MONTREAL — Efforts are being made in parts of Canada to lure nurses from other provinces, but the president of a national nurses’ association says the raid will solve nothing unless working conditions are improved.
“We know nurses face poor working conditions and this is the main reason many are leaving their jobs,” said Sylvain Brousseau, Chair of the Canadian Nurses Association. “If working conditions and staff retention are not a primary concern, new nurses recruited from other provinces might want to quit their jobs. »
This week, Horizon Health Network, one of two health agencies in New Brunswick, held three-day recruitment events in Edmonton, Toronto, Ottawa and Montreal. Her offer to lure 120 nurses to the province includes the promise of an attractive life by the sea with financial incentives of up to $20,000.
A spokesman for the network noted that recruiting outside of New Brunswick is nothing new and that it is also hiring nurses through partnerships with universities in Maine and India and that measures are in place to retain workers.
The province’s other regional health agency, Vitalité Health Network, has announced that it will be attending several job fairs in Quebec in the coming weeks.
Last week, Ontario Premier Doug Ford announced that the province would begin automatically recognizing the credentials of health workers registered in other provinces and territories. “A British Columbia doctor or Quebec nurse who wishes to come and work in Ontario should not face bureaucratic obstacles or delays in beginning care,” Premier Ford said during a Jan. 19 news conference.
Newfoundland and Labrador have introduced incentives to attract home health workers with ties to the province, while Quebec has said it will hire staff overseas.
“All provinces of Canada face the same challenge of labor shortages in their healthcare systems,” Quebec Minister of Health and Human Services political entourage Christian Dubé said in a press release. “It is in everyone’s interest to recruit internationally. In the meantime, we continue to work on making our network an employer of choice and improving working conditions. »
Sylvain Brousseau thinks nurses need better pay, more support staff so they can focus on patient care, and responsibility for fewer patients.
“Thirty years ago in surgery I had six patients during the day, seven to eight in the evening and 12 in the evening and now it’s 15 in the day of surgery in some places, or 10. That’s too many,” said Dr. Brousseau. He also wants an end to practices like mandatory overtime (TSO), which remain common in Quebec, and pressure on nurses to work what appears to be optional overtime.
He said the Nurses’ Association was not opposed to nurses traveling to another province to work and the inter-provincial barriers being broken down, but he assured that this would not solve the problems.

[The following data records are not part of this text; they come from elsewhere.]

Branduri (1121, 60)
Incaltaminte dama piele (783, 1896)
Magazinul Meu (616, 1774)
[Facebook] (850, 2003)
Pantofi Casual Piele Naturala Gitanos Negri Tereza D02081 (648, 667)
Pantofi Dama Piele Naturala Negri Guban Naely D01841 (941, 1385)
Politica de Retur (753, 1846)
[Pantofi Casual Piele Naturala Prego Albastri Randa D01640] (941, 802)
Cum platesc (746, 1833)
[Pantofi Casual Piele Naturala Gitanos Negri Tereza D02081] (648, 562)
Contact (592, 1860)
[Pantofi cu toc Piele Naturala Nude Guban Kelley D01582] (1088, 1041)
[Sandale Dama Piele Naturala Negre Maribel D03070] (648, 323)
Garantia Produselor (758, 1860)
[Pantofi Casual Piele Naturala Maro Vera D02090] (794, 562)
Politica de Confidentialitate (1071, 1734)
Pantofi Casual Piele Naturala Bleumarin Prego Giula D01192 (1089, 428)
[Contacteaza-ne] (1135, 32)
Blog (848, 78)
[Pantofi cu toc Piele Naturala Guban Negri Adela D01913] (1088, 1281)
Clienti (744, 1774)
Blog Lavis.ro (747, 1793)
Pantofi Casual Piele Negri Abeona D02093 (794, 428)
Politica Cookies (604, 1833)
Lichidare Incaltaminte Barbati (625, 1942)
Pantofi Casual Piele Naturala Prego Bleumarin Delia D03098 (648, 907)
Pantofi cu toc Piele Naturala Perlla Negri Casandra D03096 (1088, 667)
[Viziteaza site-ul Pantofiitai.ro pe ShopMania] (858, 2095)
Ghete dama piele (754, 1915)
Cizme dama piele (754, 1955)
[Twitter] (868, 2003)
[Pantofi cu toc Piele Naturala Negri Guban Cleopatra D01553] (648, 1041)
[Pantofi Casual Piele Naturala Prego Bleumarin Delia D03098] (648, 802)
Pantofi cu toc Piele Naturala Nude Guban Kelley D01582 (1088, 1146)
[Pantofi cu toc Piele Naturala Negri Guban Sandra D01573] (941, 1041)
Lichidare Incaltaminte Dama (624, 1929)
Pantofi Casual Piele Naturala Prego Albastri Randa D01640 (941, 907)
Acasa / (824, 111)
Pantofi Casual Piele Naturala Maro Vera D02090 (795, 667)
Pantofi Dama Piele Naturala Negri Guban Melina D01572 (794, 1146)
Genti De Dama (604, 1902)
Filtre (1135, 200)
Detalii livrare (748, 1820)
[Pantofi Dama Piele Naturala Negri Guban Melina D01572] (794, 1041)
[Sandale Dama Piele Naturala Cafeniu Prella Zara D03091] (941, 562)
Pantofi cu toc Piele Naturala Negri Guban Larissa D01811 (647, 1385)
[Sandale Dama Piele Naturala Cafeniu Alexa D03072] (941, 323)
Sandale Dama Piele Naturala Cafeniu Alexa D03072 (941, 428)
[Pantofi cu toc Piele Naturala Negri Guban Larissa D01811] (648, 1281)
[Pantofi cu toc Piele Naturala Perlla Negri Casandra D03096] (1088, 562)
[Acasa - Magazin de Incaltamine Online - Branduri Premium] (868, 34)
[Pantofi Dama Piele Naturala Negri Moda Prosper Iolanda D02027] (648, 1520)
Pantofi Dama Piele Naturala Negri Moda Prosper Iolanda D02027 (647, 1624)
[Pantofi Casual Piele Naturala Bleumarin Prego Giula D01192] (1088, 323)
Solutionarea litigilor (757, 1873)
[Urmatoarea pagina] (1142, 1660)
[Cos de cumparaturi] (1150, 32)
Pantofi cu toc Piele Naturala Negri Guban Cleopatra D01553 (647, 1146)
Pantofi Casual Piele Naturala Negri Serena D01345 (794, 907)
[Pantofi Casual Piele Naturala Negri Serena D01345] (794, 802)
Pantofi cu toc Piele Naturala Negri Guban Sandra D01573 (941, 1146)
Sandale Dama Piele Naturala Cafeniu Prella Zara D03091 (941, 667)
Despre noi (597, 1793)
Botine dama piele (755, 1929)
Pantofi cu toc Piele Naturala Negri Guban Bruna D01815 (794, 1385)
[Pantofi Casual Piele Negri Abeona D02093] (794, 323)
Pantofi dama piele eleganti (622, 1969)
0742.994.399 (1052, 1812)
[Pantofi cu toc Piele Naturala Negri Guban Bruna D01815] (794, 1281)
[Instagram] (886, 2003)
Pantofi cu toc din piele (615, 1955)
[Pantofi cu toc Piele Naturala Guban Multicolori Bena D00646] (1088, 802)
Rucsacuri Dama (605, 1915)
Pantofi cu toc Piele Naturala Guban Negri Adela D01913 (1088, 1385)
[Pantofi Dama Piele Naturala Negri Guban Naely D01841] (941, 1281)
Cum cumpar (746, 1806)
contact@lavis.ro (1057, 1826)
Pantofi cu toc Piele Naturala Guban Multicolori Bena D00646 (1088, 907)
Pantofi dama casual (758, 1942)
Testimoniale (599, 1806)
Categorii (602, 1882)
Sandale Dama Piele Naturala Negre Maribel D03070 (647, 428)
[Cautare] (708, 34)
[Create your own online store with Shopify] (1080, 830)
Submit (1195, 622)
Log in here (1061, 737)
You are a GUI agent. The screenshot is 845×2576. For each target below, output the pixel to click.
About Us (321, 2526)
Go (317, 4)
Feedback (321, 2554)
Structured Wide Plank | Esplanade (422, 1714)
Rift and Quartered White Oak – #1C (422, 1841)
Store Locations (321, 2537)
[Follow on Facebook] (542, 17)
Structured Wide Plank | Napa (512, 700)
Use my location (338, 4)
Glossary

“You’re not going to solve the health system crisis we’re going through right now by poaching nurses from one province to another,” he said. “By offering them better working conditions and a better health environment. »
Ivy Lynn Bourgeault, a professor at the University of Ottawa and director of the Canadian Health Workforce Network, said efforts to recruit nurses across provincial lines are a symptom of a larger problem.
While this isn’t the first time Canada’s health systems have looked to other parts of the country for staff, the shortage of nurses and other health workers is worse than before. “I think what’s new is the scale of the problem, and it’s not just a Canadian problem. It’s happening all over the world,” says Ms. Bourgeault.
In her opinion, solving the nursing shortage in Canada must start with retention, as recruitment alone cannot solve it.
Professor Bourgeault also says governments need better data for workforce planning, and that federal agencies like the Canadian Institute for Health Information and Statistics Canada could be used to provide provinces with better tools.
Mandatory nurse-patient ratios would also help retain nurses, but could result in longer wait times in the short term. “I think as a society we need to have a crucial conversation about how we deal with this crisis going forward.”